Examples of an OS include, for example, a Microsoft.RTM. Windows
OS, a Palm OS.RTM., and any other proprietary or open source OS.
Examples of mobile applications include, for example, a telephone
application, a camera (e.g., digital camera, video camera)
application, a browser application, a multimedia player
application, a gaming application, a messaging application (e.g.,
e-mail, short message, multimedia), a viewer application, and so
forth.
[0071] In various embodiments, the processor 510 may be arranged to
receive information, such as media source content, through a
communications interface 512. The communications interface 512 may
comprises any suitable hardware, software, or combination of
hardware and software that is capable of coupling the computing
system 512 to one or more networks and/or network devices.

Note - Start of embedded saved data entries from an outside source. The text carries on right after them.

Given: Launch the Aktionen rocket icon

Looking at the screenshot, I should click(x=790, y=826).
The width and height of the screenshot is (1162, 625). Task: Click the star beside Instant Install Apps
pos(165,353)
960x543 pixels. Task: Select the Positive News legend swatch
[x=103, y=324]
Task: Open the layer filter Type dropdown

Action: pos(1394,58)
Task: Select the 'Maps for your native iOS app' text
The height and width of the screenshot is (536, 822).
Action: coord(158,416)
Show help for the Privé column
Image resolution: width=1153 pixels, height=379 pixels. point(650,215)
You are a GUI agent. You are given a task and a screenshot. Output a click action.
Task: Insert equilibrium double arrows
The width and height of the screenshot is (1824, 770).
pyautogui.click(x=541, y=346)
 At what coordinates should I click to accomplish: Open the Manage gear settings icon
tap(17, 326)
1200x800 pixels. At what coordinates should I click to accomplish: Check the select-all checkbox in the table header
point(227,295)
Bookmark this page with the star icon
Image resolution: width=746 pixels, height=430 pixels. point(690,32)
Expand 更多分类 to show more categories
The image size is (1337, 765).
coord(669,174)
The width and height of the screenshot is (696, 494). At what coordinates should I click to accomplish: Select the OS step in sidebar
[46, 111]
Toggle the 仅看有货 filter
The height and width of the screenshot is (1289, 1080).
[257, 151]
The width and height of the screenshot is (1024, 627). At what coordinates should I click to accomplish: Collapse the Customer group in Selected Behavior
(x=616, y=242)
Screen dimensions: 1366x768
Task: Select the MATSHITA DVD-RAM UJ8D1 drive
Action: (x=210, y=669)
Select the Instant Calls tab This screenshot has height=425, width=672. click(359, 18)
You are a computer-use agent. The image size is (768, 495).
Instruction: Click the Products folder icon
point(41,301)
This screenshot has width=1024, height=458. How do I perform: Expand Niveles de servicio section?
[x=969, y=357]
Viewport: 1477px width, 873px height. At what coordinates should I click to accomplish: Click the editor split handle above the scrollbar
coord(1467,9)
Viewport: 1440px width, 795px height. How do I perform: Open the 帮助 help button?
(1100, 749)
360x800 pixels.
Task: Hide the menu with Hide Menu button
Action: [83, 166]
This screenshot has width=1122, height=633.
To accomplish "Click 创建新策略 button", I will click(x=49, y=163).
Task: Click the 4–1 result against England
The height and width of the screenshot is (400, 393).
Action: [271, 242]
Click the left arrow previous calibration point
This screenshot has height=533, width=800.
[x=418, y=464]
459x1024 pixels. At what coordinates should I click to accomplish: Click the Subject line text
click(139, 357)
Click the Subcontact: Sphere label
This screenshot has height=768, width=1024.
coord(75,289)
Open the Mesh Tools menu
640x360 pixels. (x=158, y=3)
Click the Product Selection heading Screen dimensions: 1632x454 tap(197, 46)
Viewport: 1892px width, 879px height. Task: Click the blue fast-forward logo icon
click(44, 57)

The
communications interface 512 may be arranged to operate with any
suitable technique for controlling information signals using a
desired set of communications protocols, services or operating
procedures. The communications interface 512 may include the
appropriate physical connectors to connect with a corresponding
communications medium.
[0072] In various embodiments, the communications interface 512 may
comprise one or more interfaces such as, for example, a wireless
communications interface, a wired communications interface, a
network interface, a transmit interface, a receive interface, a
media interface, a system interface, a component interface, a
switching interface, a chip interface, a controller, and so forth.
When implemented by a wireless device or within wireless system,
for example, the computing system 500 may include a wireless
interface comprising one or more antennas, transmitters, receivers,
transceivers, amplifiers, filters, control logic, and so forth.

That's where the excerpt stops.